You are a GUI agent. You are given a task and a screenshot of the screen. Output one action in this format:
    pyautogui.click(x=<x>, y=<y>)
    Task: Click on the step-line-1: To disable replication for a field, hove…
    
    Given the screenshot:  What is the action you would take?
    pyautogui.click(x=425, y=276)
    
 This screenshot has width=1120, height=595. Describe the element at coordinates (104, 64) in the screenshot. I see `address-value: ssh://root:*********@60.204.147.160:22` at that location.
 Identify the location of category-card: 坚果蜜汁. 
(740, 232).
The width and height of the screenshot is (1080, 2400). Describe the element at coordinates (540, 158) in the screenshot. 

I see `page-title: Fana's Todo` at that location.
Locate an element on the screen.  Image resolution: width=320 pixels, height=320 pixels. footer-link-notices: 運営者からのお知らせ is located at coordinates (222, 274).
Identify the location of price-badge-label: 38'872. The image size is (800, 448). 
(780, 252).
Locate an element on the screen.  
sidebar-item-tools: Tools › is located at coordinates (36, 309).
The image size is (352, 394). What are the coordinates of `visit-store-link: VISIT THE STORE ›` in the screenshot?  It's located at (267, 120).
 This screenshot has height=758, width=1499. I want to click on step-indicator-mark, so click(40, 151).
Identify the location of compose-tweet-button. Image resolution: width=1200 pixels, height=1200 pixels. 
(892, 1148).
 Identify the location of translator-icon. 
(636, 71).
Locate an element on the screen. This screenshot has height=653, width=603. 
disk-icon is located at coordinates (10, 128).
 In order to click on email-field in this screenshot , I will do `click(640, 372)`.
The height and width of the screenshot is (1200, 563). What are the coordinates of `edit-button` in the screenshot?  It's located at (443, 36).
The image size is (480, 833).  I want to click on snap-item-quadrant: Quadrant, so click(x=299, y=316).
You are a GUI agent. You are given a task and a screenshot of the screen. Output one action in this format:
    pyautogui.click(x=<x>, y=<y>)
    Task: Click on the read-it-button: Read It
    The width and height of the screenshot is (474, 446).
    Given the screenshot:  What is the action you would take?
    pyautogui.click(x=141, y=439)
########
**What is expected:** Revise the records above so that "Identify the location of" becomes "Give the coordinates of" wherever it occurs, with every other part left as it is.

**Result below:**
You are a GUI agent. You are given a task and a screenshot of the screen. Output one action in this format:
    pyautogui.click(x=<x>, y=<y>)
    Task: Click on the step-line-1: To disable replication for a field, hove…
    
    Given the screenshot:  What is the action you would take?
    pyautogui.click(x=425, y=276)
    
 This screenshot has width=1120, height=595. Describe the element at coordinates (104, 64) in the screenshot. I see `address-value: ssh://root:*********@60.204.147.160:22` at that location.
 Give the coordinates of category-card: 坚果蜜汁. 
(740, 232).
The width and height of the screenshot is (1080, 2400). Describe the element at coordinates (540, 158) in the screenshot. 

I see `page-title: Fana's Todo` at that location.
Locate an element on the screen.  Image resolution: width=320 pixels, height=320 pixels. footer-link-notices: 運営者からのお知らせ is located at coordinates (222, 274).
Give the coordinates of price-badge-label: 38'872. The image size is (800, 448). 
(780, 252).
Locate an element on the screen.  
sidebar-item-tools: Tools › is located at coordinates (36, 309).
The image size is (352, 394). What are the coordinates of `visit-store-link: VISIT THE STORE ›` in the screenshot?  It's located at (267, 120).
 This screenshot has height=758, width=1499. I want to click on step-indicator-mark, so click(40, 151).
Give the coordinates of compose-tweet-button. Image resolution: width=1200 pixels, height=1200 pixels. 
(892, 1148).
 Give the coordinates of translator-icon. 
(636, 71).
Locate an element on the screen. This screenshot has height=653, width=603. 
disk-icon is located at coordinates (10, 128).
 In order to click on email-field in this screenshot , I will do `click(640, 372)`.
The height and width of the screenshot is (1200, 563). What are the coordinates of `edit-button` in the screenshot?  It's located at (443, 36).
The image size is (480, 833).  I want to click on snap-item-quadrant: Quadrant, so click(x=299, y=316).
You are a GUI agent. You are given a task and a screenshot of the screen. Output one action in this format:
    pyautogui.click(x=<x>, y=<y>)
    Task: Click on the read-it-button: Read It
    The width and height of the screenshot is (474, 446).
    Given the screenshot:  What is the action you would take?
    pyautogui.click(x=141, y=439)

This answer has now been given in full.